[Data extracts — start]

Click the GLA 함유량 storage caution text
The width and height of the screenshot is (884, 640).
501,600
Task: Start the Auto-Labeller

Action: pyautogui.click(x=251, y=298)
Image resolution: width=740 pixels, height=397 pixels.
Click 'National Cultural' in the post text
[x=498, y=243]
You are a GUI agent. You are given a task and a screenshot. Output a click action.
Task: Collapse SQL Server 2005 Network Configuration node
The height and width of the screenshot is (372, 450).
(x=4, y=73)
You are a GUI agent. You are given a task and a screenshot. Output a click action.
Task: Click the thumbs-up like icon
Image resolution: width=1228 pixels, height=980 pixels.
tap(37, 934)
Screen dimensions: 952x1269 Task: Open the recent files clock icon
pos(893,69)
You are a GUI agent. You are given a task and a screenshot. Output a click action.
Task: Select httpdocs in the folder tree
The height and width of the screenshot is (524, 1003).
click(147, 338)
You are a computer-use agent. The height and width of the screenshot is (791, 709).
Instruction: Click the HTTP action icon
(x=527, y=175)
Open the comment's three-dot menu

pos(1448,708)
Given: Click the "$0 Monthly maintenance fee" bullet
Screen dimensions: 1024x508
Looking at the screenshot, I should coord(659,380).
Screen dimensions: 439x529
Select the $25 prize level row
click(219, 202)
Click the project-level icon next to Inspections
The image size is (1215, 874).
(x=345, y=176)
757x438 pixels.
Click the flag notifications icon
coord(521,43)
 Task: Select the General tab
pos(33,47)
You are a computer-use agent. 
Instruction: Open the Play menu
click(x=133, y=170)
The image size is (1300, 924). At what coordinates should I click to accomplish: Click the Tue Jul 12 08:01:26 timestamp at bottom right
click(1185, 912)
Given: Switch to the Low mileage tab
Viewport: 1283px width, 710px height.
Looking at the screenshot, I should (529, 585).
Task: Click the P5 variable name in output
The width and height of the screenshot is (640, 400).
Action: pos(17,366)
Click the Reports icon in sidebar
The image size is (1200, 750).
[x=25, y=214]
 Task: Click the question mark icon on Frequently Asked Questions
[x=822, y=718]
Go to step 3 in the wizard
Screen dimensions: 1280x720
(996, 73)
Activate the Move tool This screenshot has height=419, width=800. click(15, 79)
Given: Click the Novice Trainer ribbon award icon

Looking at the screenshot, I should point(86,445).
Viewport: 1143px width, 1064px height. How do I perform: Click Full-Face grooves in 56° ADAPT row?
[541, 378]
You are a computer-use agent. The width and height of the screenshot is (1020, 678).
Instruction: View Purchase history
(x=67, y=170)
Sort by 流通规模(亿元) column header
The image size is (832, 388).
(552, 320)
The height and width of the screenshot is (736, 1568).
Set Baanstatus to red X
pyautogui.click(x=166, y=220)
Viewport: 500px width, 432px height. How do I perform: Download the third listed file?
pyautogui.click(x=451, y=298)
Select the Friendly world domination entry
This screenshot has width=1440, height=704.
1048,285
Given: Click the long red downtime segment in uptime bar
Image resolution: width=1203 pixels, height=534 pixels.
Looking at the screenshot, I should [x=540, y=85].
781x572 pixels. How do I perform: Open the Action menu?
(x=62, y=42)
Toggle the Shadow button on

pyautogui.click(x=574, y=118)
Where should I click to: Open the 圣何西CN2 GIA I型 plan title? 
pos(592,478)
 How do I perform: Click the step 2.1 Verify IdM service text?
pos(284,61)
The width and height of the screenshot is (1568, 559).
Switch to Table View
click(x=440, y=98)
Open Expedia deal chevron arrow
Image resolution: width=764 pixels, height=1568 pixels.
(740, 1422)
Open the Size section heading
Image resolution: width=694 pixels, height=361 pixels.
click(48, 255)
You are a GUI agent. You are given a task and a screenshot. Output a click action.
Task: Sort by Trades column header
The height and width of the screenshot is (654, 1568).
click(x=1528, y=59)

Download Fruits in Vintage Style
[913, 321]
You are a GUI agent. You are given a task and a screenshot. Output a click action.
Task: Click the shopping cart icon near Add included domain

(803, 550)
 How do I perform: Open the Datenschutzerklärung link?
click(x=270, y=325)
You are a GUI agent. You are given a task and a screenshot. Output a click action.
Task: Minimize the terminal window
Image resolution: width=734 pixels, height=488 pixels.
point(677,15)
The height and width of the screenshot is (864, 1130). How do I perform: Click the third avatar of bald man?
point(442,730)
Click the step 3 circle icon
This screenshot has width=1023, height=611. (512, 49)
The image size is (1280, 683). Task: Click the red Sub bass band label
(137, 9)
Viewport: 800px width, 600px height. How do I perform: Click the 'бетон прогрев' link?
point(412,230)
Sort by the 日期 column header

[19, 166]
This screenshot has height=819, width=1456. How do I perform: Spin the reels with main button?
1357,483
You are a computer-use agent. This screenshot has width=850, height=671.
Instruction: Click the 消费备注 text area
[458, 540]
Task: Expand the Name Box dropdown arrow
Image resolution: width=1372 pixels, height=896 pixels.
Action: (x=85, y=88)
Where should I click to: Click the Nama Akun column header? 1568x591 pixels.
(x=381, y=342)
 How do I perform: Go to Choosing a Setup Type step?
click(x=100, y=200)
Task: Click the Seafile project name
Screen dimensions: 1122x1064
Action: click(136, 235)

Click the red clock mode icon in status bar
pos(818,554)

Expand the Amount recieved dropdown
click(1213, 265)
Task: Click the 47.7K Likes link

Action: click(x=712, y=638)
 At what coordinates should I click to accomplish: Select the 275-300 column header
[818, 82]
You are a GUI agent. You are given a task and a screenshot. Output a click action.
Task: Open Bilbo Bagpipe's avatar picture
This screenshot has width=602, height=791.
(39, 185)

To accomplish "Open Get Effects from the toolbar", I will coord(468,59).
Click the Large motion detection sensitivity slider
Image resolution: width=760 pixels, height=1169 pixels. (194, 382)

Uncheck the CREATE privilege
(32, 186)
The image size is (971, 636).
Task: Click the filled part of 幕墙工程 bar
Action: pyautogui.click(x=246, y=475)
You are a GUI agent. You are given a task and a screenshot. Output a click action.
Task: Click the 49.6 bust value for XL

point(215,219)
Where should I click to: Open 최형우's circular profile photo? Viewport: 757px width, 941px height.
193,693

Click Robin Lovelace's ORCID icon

[Data extracts — finish]

▸ Aim of the exercise
Print the records again, exactly as they stand above.

▸ Answer to this problem
Click the GLA 함유량 storage caution text
The width and height of the screenshot is (884, 640).
501,600
Task: Start the Auto-Labeller

Action: pyautogui.click(x=251, y=298)
Image resolution: width=740 pixels, height=397 pixels.
Click 'National Cultural' in the post text
[x=498, y=243]
You are a GUI agent. You are given a task and a screenshot. Output a click action.
Task: Collapse SQL Server 2005 Network Configuration node
The height and width of the screenshot is (372, 450).
(x=4, y=73)
You are a GUI agent. You are given a task and a screenshot. Output a click action.
Task: Click the thumbs-up like icon
Image resolution: width=1228 pixels, height=980 pixels.
tap(37, 934)
Screen dimensions: 952x1269 Task: Open the recent files clock icon
pos(893,69)
You are a GUI agent. You are given a task and a screenshot. Output a click action.
Task: Select httpdocs in the folder tree
The height and width of the screenshot is (524, 1003).
click(147, 338)
You are a computer-use agent. The height and width of the screenshot is (791, 709).
Instruction: Click the HTTP action icon
(x=527, y=175)
Open the comment's three-dot menu

pos(1448,708)
Given: Click the "$0 Monthly maintenance fee" bullet
Screen dimensions: 1024x508
Looking at the screenshot, I should coord(659,380).
Screen dimensions: 439x529
Select the $25 prize level row
click(219, 202)
Click the project-level icon next to Inspections
The image size is (1215, 874).
(x=345, y=176)
757x438 pixels.
Click the flag notifications icon
coord(521,43)
 Task: Select the General tab
pos(33,47)
You are a computer-use agent. 
Instruction: Open the Play menu
click(x=133, y=170)
The image size is (1300, 924). At what coordinates should I click to accomplish: Click the Tue Jul 12 08:01:26 timestamp at bottom right
click(1185, 912)
Given: Switch to the Low mileage tab
Viewport: 1283px width, 710px height.
Looking at the screenshot, I should (529, 585).
Task: Click the P5 variable name in output
The width and height of the screenshot is (640, 400).
Action: pos(17,366)
Click the Reports icon in sidebar
The image size is (1200, 750).
[x=25, y=214]
 Task: Click the question mark icon on Frequently Asked Questions
[x=822, y=718]
Go to step 3 in the wizard
Screen dimensions: 1280x720
(996, 73)
Activate the Move tool This screenshot has height=419, width=800. click(15, 79)
Given: Click the Novice Trainer ribbon award icon

Looking at the screenshot, I should point(86,445).
Viewport: 1143px width, 1064px height. How do I perform: Click Full-Face grooves in 56° ADAPT row?
[541, 378]
You are a computer-use agent. The width and height of the screenshot is (1020, 678).
Instruction: View Purchase history
(x=67, y=170)
Sort by 流通规模(亿元) column header
The image size is (832, 388).
(552, 320)
The height and width of the screenshot is (736, 1568).
Set Baanstatus to red X
pyautogui.click(x=166, y=220)
Viewport: 500px width, 432px height. How do I perform: Download the third listed file?
pyautogui.click(x=451, y=298)
Select the Friendly world domination entry
This screenshot has width=1440, height=704.
1048,285
Given: Click the long red downtime segment in uptime bar
Image resolution: width=1203 pixels, height=534 pixels.
Looking at the screenshot, I should [x=540, y=85].
781x572 pixels. How do I perform: Open the Action menu?
(x=62, y=42)
Toggle the Shadow button on

pyautogui.click(x=574, y=118)
Where should I click to: Open the 圣何西CN2 GIA I型 plan title? 
pos(592,478)
 How do I perform: Click the step 2.1 Verify IdM service text?
pos(284,61)
The width and height of the screenshot is (1568, 559).
Switch to Table View
click(x=440, y=98)
Open Expedia deal chevron arrow
Image resolution: width=764 pixels, height=1568 pixels.
(740, 1422)
Open the Size section heading
Image resolution: width=694 pixels, height=361 pixels.
click(48, 255)
You are a GUI agent. You are given a task and a screenshot. Output a click action.
Task: Sort by Trades column header
The height and width of the screenshot is (654, 1568).
click(x=1528, y=59)

Download Fruits in Vintage Style
[913, 321]
You are a GUI agent. You are given a task and a screenshot. Output a click action.
Task: Click the shopping cart icon near Add included domain

(803, 550)
 How do I perform: Open the Datenschutzerklärung link?
click(x=270, y=325)
You are a GUI agent. You are given a task and a screenshot. Output a click action.
Task: Minimize the terminal window
Image resolution: width=734 pixels, height=488 pixels.
point(677,15)
The height and width of the screenshot is (864, 1130). How do I perform: Click the third avatar of bald man?
point(442,730)
Click the step 3 circle icon
This screenshot has width=1023, height=611. (512, 49)
The image size is (1280, 683). Task: Click the red Sub bass band label
(137, 9)
Viewport: 800px width, 600px height. How do I perform: Click the 'бетон прогрев' link?
point(412,230)
Sort by the 日期 column header

[19, 166]
This screenshot has height=819, width=1456. How do I perform: Spin the reels with main button?
1357,483
You are a computer-use agent. This screenshot has width=850, height=671.
Instruction: Click the 消费备注 text area
[458, 540]
Task: Expand the Name Box dropdown arrow
Image resolution: width=1372 pixels, height=896 pixels.
Action: (x=85, y=88)
Where should I click to: Click the Nama Akun column header? 1568x591 pixels.
(x=381, y=342)
 How do I perform: Go to Choosing a Setup Type step?
click(x=100, y=200)
Task: Click the Seafile project name
Screen dimensions: 1122x1064
Action: click(136, 235)

Click the red clock mode icon in status bar
pos(818,554)

Expand the Amount recieved dropdown
click(1213, 265)
Task: Click the 47.7K Likes link

Action: click(x=712, y=638)
 At what coordinates should I click to accomplish: Select the 275-300 column header
[818, 82]
You are a GUI agent. You are given a task and a screenshot. Output a click action.
Task: Open Bilbo Bagpipe's avatar picture
This screenshot has width=602, height=791.
(39, 185)

To accomplish "Open Get Effects from the toolbar", I will coord(468,59).
Click the Large motion detection sensitivity slider
Image resolution: width=760 pixels, height=1169 pixels. (194, 382)

Uncheck the CREATE privilege
(32, 186)
The image size is (971, 636).
Task: Click the filled part of 幕墙工程 bar
Action: pyautogui.click(x=246, y=475)
You are a GUI agent. You are given a task and a screenshot. Output a click action.
Task: Click the 49.6 bust value for XL

point(215,219)
Where should I click to: Open 최형우's circular profile photo? Viewport: 757px width, 941px height.
193,693

Click Robin Lovelace's ORCID icon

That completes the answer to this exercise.